Sin embargo, ante la pregunta de si investigaría a fondo el papel del ejército, Alejandro Encinas, designado por López Obrador como el próximo subsecretario de Gobernación para los Derechos Humanos y encargado de supervisar la comisión de la verdad, insistió en que su objetivo no es investigar a las fuerzas armadas.
El sábado pasado, López Obrador dio un discurso en Tlatelolco para marcar el 50º aniversario de la masacre. El presidente electo dijo: “En esta Plaza de las Tres Culturas, hacemos el compromiso de no utilizar nunca jamás el Ejército para reprimir al pueblo de México”.
Pero, abandonó inmediatamente su promesa de campaña de ordenar en primera instancia “acuartelar” a los soldados en las calles.
Los miembros del “Comité ’68” que organizaron la manifestación del martes en la Ciudad de México, llamaron a López Obrador a reactivar la Fiscalía Especial establecida bajo el presidente Fox. López Obrador respondió que, mientras que lo consideraría, “no queremos abrir fiscalías para todo”.
Más allá, López Obrador ha hecho pronunciamientos contradictorios sobre realizar investigaciones a fondo de las atrocidades estatales “sin impunidad” para los involucrados, mientras ofrece amnistía a sus perpetradores. Tales declaraciones dan señal de que, más pronto que tarde, el Gobierno de Morena buscará suprimir activamente una investigación sobre asesinatos estatales pasados o futuros, incluyendo el sangriento crimen estatal en Tlatelolco y su encubrimiento posterior.
Como lo manifestó Ricardo Raphael, director general del Centro Cultural Universitario de Tlatelolco (UNAM), el cual está digitalizando y haciendo públicos cientos de archivos del periodo de 1968, advirtió más temprano este año, “Quienes quieren la impunidad, tratan de destruir la memoria”.
Muchos en México, incluidos los veteranos del movimiento estudiantil de 1968 como el “Comité ’68”, han expresado grandes ilusiones en López Obrador, quien ha sido descrito por mucho tiempo como un “populista de izquierda”. Ha sido aplaudido por la pseudoizquierda como un socialdemócrata progresista que perseguirá una “cuarta revolución mexicana” e incluso ha sido apoyado “críticamente” por grupos políticos que se hacen llamar trotskistas.

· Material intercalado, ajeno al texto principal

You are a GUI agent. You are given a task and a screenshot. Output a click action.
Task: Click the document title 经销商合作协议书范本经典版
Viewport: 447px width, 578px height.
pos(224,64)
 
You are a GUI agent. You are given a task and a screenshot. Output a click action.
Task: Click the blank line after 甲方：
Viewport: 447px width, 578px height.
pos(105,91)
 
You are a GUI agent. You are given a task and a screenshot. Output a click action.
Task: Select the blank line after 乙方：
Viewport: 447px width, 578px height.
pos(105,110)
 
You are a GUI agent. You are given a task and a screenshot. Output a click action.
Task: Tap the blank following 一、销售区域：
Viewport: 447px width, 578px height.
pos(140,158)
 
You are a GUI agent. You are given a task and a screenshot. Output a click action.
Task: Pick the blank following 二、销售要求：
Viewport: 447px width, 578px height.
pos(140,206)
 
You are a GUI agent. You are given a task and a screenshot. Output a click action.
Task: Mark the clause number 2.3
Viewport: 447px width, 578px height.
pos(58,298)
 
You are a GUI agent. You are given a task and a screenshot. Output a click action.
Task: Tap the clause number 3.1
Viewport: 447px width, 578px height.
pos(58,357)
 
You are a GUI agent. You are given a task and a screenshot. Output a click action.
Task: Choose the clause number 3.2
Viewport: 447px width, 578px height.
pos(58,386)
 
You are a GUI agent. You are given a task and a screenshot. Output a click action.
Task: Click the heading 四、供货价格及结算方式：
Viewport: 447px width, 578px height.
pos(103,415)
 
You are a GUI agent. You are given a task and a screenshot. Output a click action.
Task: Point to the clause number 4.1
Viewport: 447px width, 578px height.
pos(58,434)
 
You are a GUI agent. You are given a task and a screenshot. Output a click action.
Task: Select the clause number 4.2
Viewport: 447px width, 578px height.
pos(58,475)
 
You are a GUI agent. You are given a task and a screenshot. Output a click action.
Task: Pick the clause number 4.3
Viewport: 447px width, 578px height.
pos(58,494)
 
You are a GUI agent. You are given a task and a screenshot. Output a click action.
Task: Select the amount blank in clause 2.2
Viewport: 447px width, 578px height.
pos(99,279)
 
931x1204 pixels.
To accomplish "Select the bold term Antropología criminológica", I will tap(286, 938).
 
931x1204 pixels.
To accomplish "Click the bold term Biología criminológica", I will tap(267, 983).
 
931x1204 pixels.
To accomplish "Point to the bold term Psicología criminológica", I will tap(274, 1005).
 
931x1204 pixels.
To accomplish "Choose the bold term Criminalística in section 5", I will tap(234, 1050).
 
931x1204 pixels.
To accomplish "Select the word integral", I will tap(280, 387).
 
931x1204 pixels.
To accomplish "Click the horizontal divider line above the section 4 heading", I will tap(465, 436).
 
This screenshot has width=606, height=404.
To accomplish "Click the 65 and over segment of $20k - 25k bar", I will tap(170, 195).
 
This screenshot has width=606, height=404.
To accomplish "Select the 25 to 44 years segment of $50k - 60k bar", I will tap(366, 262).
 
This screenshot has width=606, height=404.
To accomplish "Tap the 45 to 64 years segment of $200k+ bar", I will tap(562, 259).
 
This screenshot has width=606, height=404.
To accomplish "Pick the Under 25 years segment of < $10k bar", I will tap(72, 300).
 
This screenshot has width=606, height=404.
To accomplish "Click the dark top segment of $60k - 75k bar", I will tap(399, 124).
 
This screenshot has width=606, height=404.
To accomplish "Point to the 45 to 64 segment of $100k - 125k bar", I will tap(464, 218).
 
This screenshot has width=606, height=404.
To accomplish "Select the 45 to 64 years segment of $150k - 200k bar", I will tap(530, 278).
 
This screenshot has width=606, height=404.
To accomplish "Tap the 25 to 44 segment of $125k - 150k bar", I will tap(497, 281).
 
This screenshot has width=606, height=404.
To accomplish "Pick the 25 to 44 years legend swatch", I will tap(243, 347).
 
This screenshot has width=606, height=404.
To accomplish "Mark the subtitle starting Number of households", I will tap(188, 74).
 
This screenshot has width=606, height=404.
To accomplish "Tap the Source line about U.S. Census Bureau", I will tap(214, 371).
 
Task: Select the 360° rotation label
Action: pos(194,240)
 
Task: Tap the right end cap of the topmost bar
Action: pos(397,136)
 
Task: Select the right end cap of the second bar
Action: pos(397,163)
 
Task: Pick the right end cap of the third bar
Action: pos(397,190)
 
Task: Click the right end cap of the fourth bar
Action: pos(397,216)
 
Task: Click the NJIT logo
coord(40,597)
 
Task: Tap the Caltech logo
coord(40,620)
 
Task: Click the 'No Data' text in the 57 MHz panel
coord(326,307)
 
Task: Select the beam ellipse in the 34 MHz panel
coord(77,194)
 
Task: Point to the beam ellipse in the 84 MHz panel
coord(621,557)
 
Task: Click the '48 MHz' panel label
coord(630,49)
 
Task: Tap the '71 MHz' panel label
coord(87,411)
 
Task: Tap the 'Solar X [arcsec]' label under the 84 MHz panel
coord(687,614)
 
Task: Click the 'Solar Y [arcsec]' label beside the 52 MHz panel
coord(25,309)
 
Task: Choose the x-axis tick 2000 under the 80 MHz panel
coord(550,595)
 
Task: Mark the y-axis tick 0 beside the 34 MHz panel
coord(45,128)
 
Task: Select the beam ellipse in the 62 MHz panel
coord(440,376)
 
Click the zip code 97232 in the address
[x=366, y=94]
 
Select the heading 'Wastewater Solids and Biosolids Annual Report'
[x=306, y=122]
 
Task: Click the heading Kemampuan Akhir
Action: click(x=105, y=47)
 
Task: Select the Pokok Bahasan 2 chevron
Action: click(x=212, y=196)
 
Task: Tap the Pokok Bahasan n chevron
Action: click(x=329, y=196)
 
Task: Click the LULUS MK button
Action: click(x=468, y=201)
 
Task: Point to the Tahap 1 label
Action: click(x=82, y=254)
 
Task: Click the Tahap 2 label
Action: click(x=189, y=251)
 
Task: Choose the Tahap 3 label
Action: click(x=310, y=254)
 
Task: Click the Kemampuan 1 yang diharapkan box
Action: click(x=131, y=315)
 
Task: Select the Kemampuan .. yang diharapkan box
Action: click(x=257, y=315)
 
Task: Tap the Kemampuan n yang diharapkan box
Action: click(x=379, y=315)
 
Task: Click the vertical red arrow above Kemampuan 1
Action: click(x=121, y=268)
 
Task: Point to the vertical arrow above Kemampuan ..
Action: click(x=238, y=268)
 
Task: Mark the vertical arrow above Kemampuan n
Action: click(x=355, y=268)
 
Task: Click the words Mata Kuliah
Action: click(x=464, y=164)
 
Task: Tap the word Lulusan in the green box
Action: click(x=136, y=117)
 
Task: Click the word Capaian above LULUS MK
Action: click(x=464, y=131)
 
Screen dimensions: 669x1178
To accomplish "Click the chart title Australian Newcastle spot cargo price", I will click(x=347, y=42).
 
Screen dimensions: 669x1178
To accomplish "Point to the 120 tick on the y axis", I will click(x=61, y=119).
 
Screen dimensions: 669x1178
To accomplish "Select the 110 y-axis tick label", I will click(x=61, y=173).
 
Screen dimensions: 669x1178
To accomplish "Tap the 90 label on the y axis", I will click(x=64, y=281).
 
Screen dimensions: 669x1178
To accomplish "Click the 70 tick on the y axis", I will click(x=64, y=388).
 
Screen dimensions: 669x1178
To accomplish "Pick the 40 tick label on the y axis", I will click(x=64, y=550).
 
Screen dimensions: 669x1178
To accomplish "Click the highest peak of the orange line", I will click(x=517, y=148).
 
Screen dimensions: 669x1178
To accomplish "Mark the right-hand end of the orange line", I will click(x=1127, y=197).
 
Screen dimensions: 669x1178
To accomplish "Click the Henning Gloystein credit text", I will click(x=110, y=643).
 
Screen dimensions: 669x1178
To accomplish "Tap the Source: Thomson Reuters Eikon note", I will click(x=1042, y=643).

Sin embargo, como lo demuestran sus rodeos sobre la investigación de atrocidades perpetradas por el Gobierno, López Obrador es un político completamente burgués que no desafiará de manera alguna la naturaleza ni las operaciones fundamentales del Estado mexicano.
En realidad, la clase gobernante mexicana y el capital internacional han hecho sus paces con su victoria precisamente porque lo ven como alguien más capaz de convencer a la clase obrera mexicana de que sus intereses fundamentales se pueden guarecer bajo reformas tibias en vez de una revolución socialista para tomar el poder en sus manos y derrocar el capitalismo.